Copy every line of the data listing below verbatim, with no changes.

#### ENTRIES SHOWN ####

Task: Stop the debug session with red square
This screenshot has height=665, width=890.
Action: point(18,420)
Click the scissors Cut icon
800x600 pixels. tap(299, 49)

####

- [WRITTEN RESPONSE]:
Task: Stop the debug session with red square
This screenshot has height=665, width=890.
Action: point(18,420)
Click the scissors Cut icon
800x600 pixels. tap(299, 49)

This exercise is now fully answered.